El yazısının bugün geçmişe oranla daha az tercih edildiği bir gerçek. Geçmiş dönemlerin insanları; yazarı, siyasetçisi, aydını, vatandaşı meselelerini el yazılarıyla ifade ederlerken bugün bu ‘’eski usulün’’ yerini dolduracak çok aygıt var. Yine de yanında bir kalem – kağıt taşımak, aniden not edilmesi gerekilen bir şeyi yazmak adına bu defteri kullanmak, mektuplaşmak gibi eylemler varlığını sürdürmeye devam ediyor. Peki tüm bu el yazmalarının kişiliğimizle alakalı önemli ipuçları verdiğini söylersek ne dersiniz? BBC Culture’da yayımlanan ve Deniz Saldıran tarafından çevrilen yazıda el yazısının geçmişten günümüze bu özelliği ele alınıyor.

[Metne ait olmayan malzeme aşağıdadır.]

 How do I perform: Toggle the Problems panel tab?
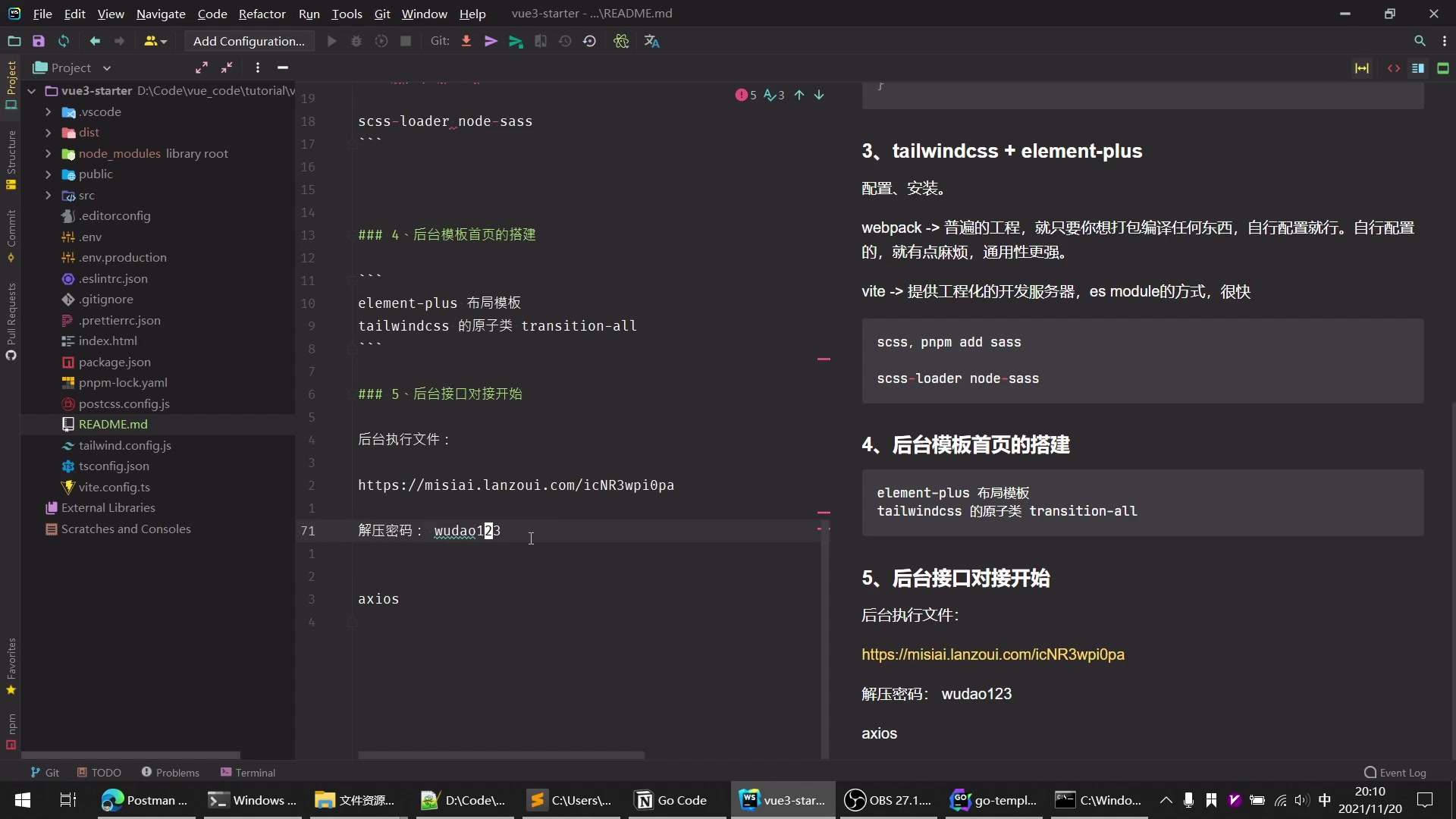tap(171, 772)
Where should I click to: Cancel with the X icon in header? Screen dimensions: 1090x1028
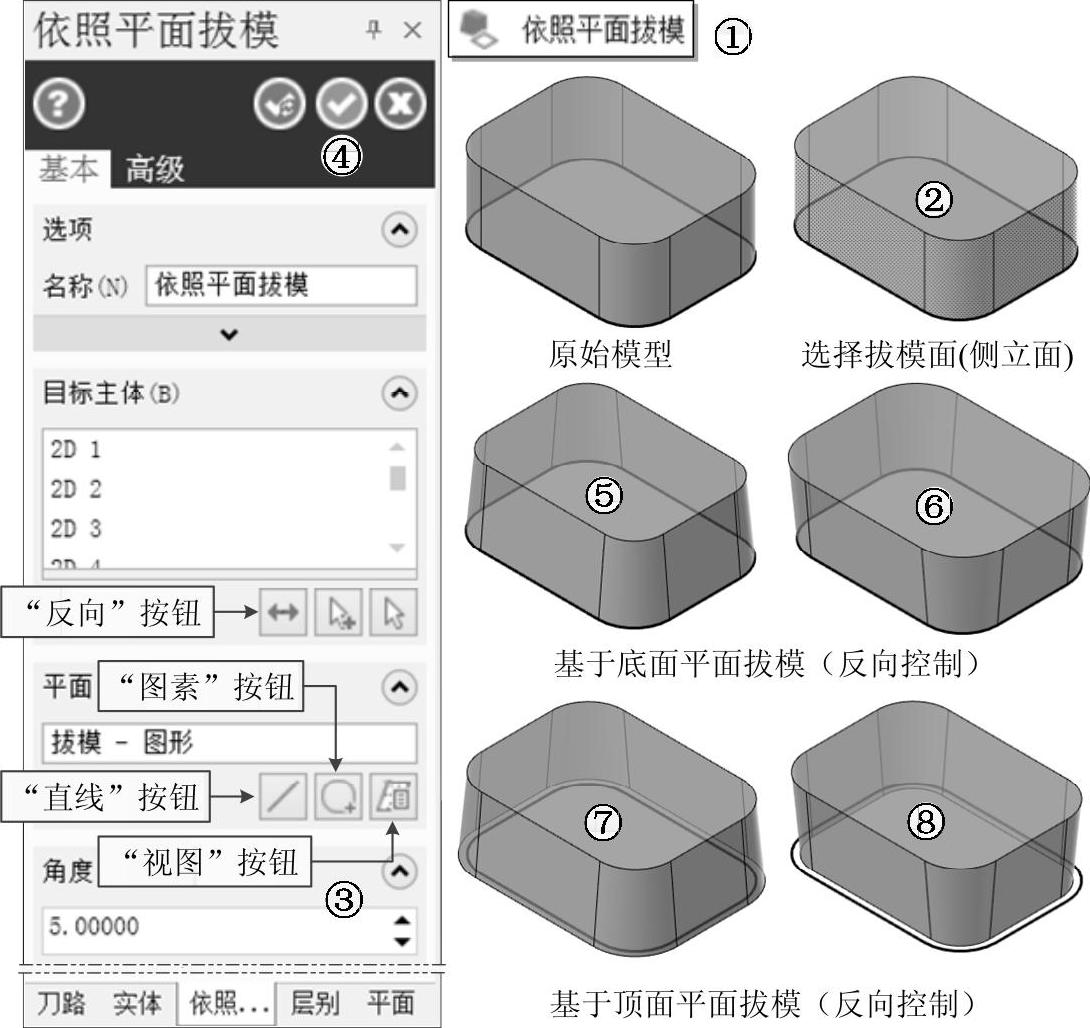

Bitişik el yazısının eskiden ne kadar önemli olduğuna dair yorumları günümüzde birçok yerden duyabilirsiniz ama aslında insanlar hâlâ yazıyor. Alışveriş listeleri, tıbbi reçeteler ve hatta aşk mektupları bile elle yazılıyor.
Geçmişin süslü, uzun yazılarındansa bitişik yazıyla yazılmamış karalamalar tercih ediliyor. Bir zamanlar gündelik ilişkilerin ve yazışmaların vazgeçilmezi olan bitişik el yazısı günümüzde sadece diplomaların ve nikâh davetiyelerinin törensel resmiyetini korumak için kullanılıyor.
Aslında kişisel yazı tipleri arasındaki çeşitlilikler, önemsiz kişisel farklılıklar kadar basit görülmemelidir çünkü bu çeşitlilikler, farklı ulusların arasındaki el yazısındaki fark edilebilir ve sürekli farklılıkların göstergesidir.
Başka bir deyişle, satır aralarındaki hikâyeleri anlatan kültürel parmak izleridir. Örneğin yüzyıllar boyunca farklı kültürlerde değişiklikler göstermiş olan italik (hafif eğik el yazısı) gibi değişik bölgelere has özellikleri modern el yazısı ortaya çıkarıyor.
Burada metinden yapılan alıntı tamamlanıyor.